In his concluding chapter, Van Harten indicates various features of national judicial autonomy in European law in the researched case law. This results in several recommendations. One of the recommendations is to shift the focus and to further develop the preliminary ruling procedure. Van Harten suggests changing the preliminary ruling model into a discretionary procedure, which is subject to responsibilities instead of a duty subject to exceptions. He furthermore considers a further development of the concept of national European law precedents. This could unburden the preliminary ruling procedure. In that view, an interpretation of European law given in a judgment by a court of last instance has the same effect as an ‘acte éclairé’ when a similar question arises in a new dispute and the national European law precedent remains in line with the case law of the ECJ. However, an ECJ judgement would still have the highest authority and significance for the EU. As a potential corrective mechanism, Van Harten also suggests to extend the doctrine of interpreting national law consistently with European law to national European law precedents. With this doctrine, the de facto development of national European law precedents should be accepted. In addition, this would imply a duty for national courts to compare national European law precedents with case law developments of the ECJ. This is, in my opinion, quite an ambitious recommendation since it increases the workload of national courts. However, this corrective mechanism could be useful for reaching harmonious developments in the EU if the concept of national European law precedents develops further.
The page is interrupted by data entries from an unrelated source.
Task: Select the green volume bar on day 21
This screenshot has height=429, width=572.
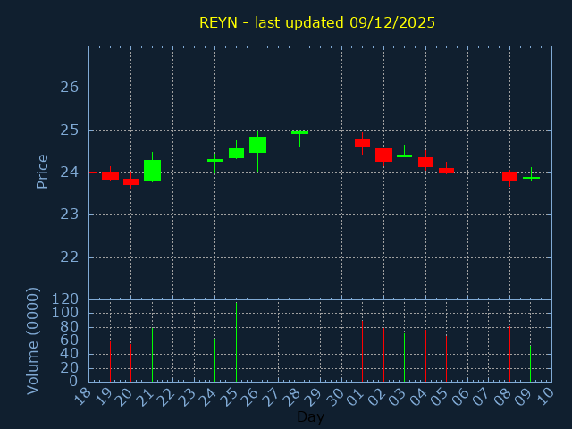Action: pos(152,354)
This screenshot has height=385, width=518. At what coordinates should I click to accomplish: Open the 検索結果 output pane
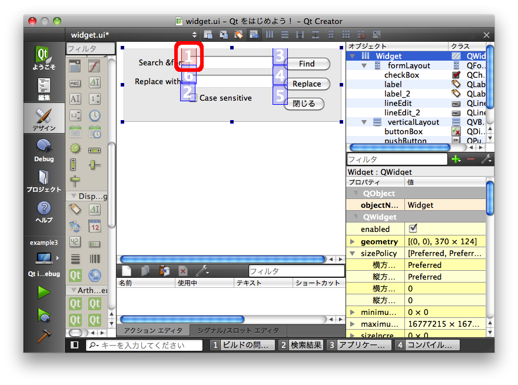pyautogui.click(x=301, y=345)
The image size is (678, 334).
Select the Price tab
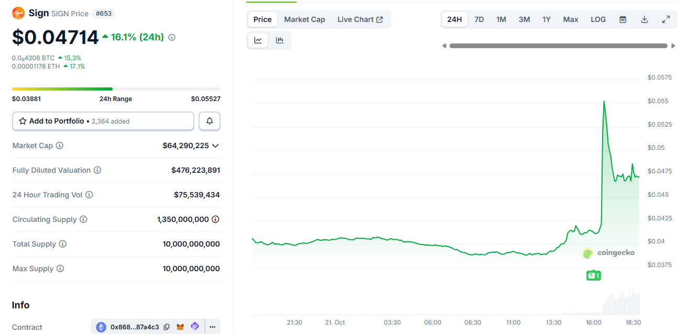[x=263, y=19]
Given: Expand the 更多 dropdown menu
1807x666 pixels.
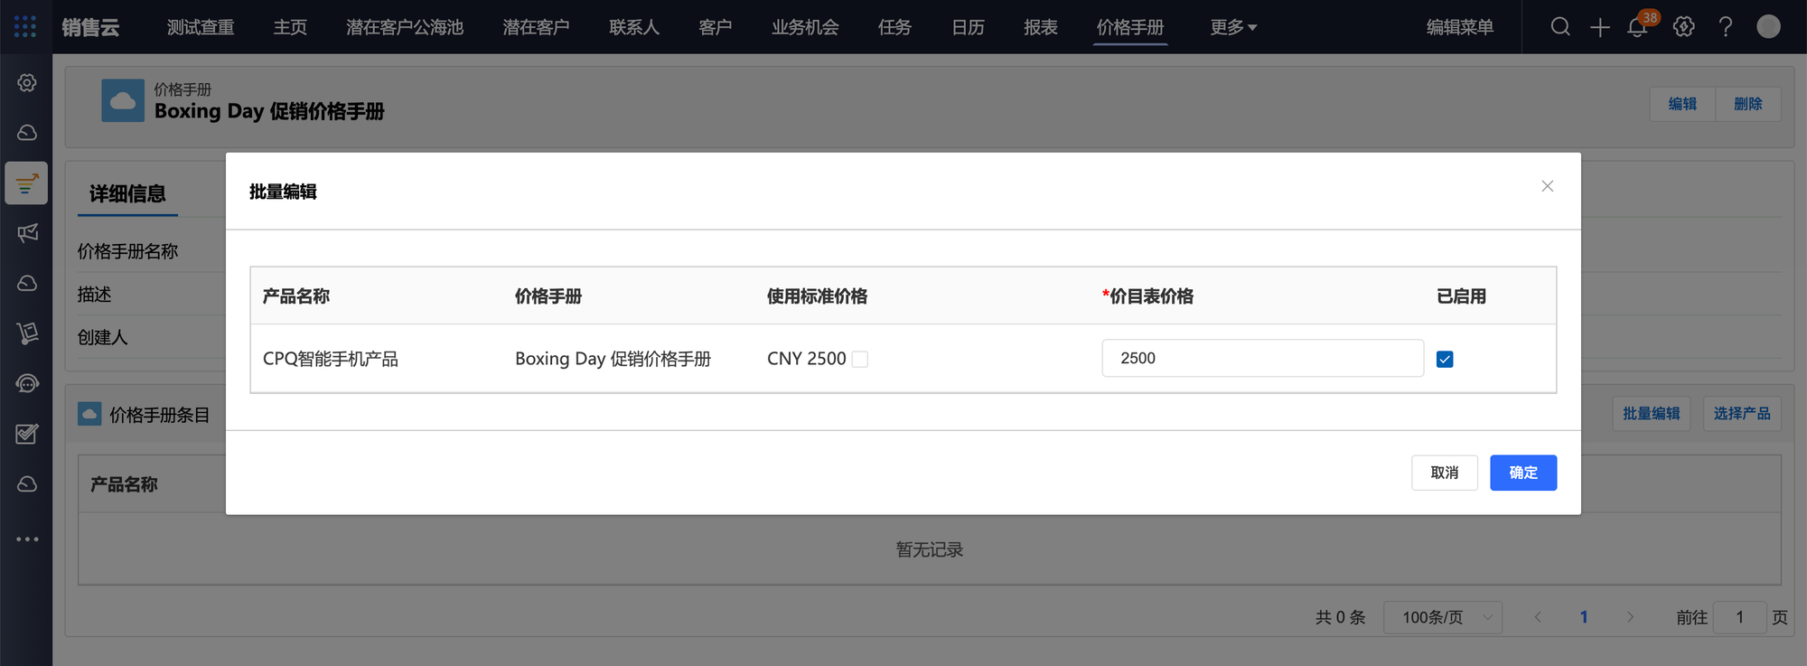Looking at the screenshot, I should (1233, 27).
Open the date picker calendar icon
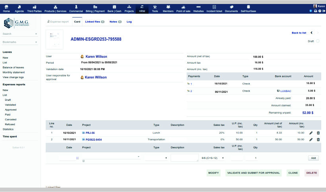The image size is (326, 192). point(77,158)
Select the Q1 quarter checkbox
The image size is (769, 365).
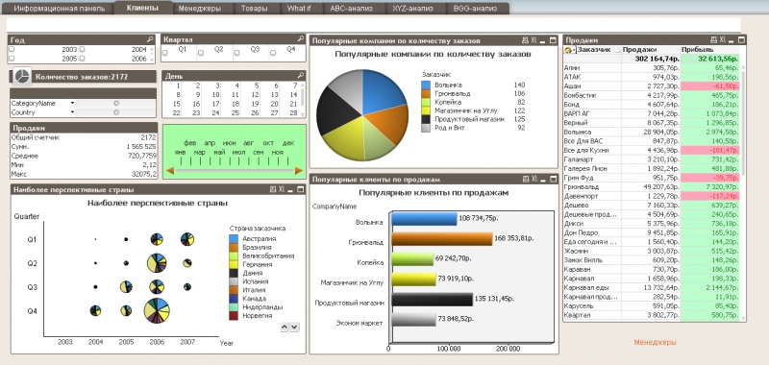click(165, 53)
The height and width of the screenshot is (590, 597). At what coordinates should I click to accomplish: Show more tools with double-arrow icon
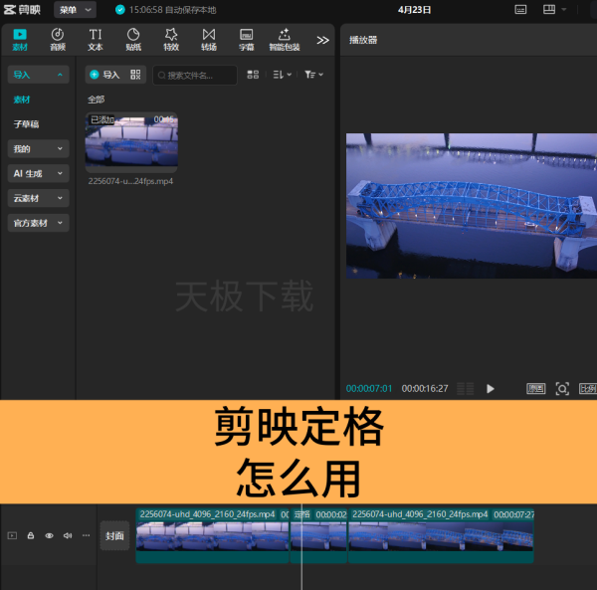(322, 40)
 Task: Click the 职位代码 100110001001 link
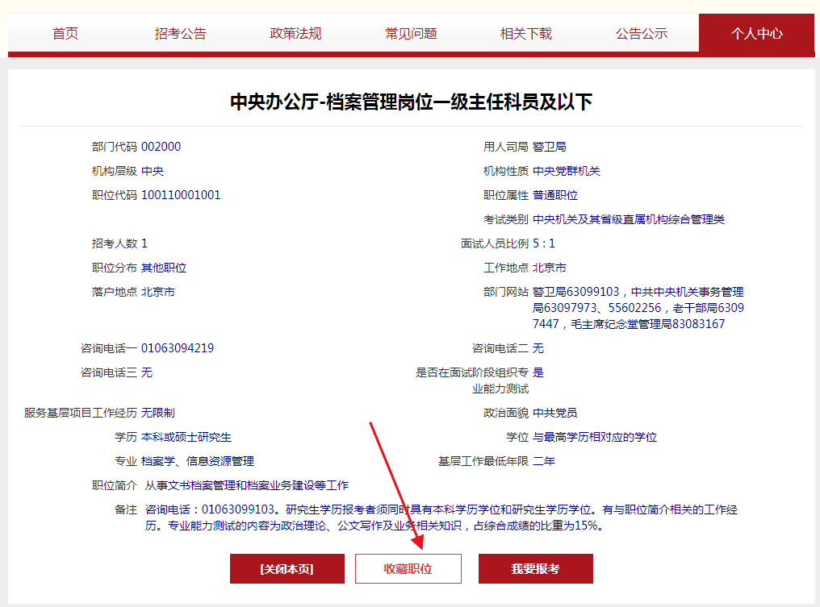pyautogui.click(x=181, y=194)
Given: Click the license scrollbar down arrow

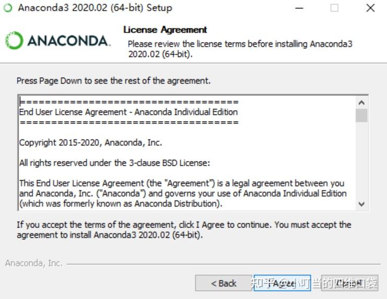Looking at the screenshot, I should pos(361,204).
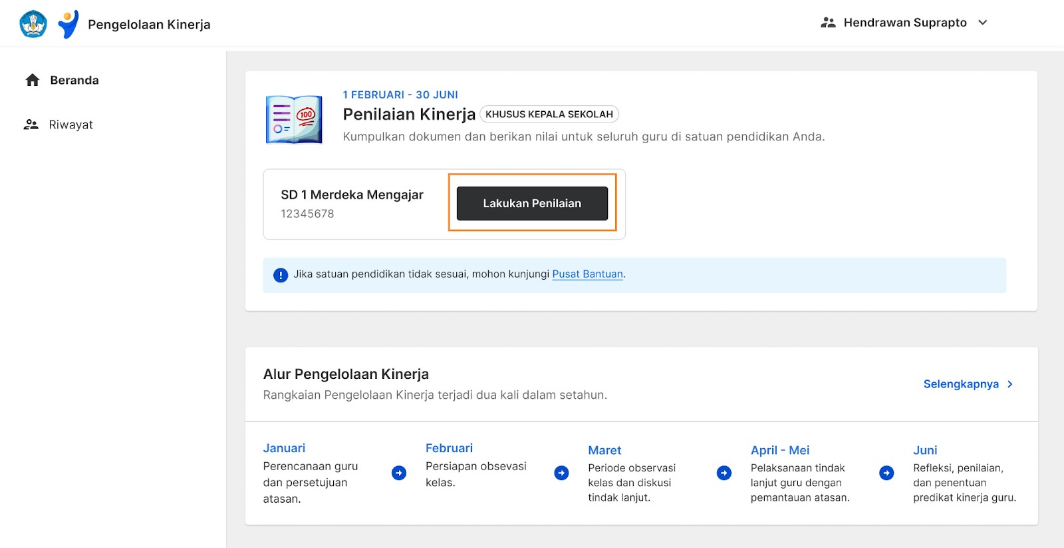This screenshot has height=548, width=1064.
Task: Open the Pusat Bantuan link
Action: (587, 274)
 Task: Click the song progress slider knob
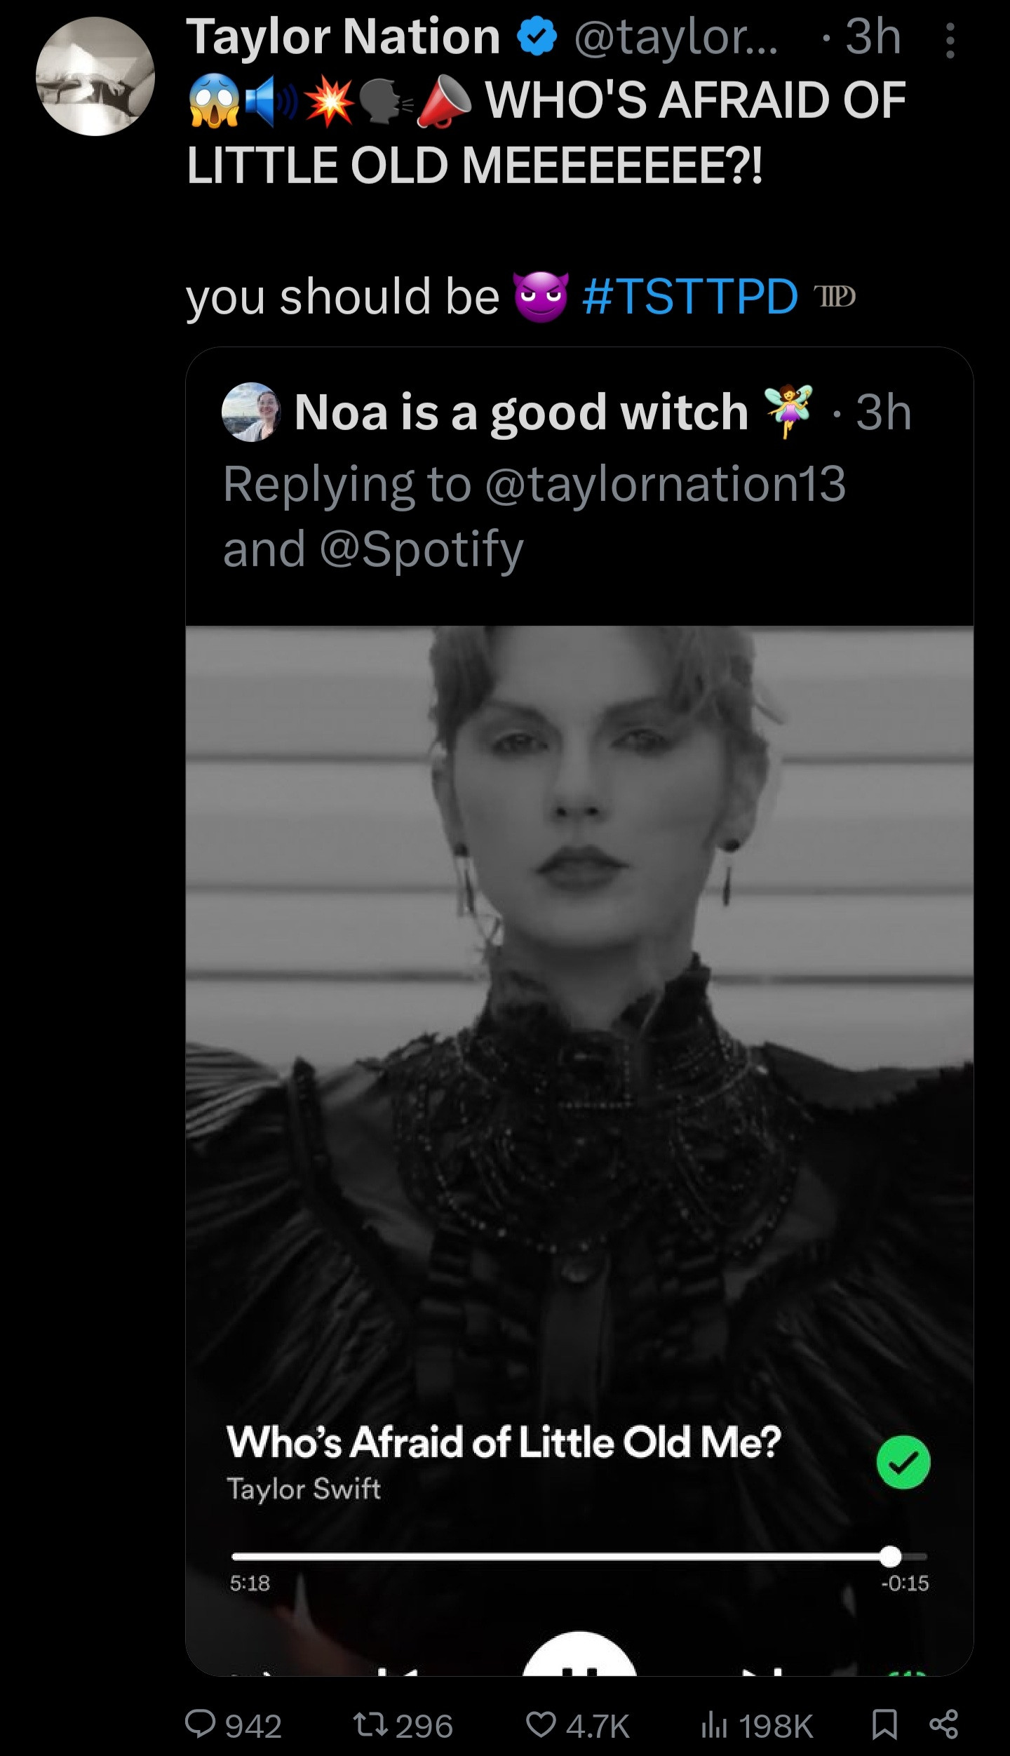[890, 1556]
In this final chapter, Van Harten shows his true vision of the courts. Courts exist to settle disputes; their task under European law does not take precedence over that main task. Van Harten nevertheless also emphasises the powerful role national courts play for the effectiveness of European law. It is therefore still a struggle and the question of how European law must infiltrate in the national law if national courts omit to apply European law remains unanswered. It is likely that much will depend on parties taking recourse to European law.

 

All in all, this dissertation sheds light on the importance of national courts for the application and interpretation of European law in practice. Van Harten makes it a valuable contribution to the knowledge on the role of national courts in the judicial system of the EU. The book provides a good insight on the significance of the national European case law in the European legal order and the de facto autonomy which national courts have when applying and interpreting European law. After reading the dissertation, I wonder if the autonomy of national courts in other Member States manifests itself in the same way as the autonomy of Dutch national courts. It may perhaps be worth considering if the research could be expanded to other Member States or other fields of law.


* LLM student, University of Groningen.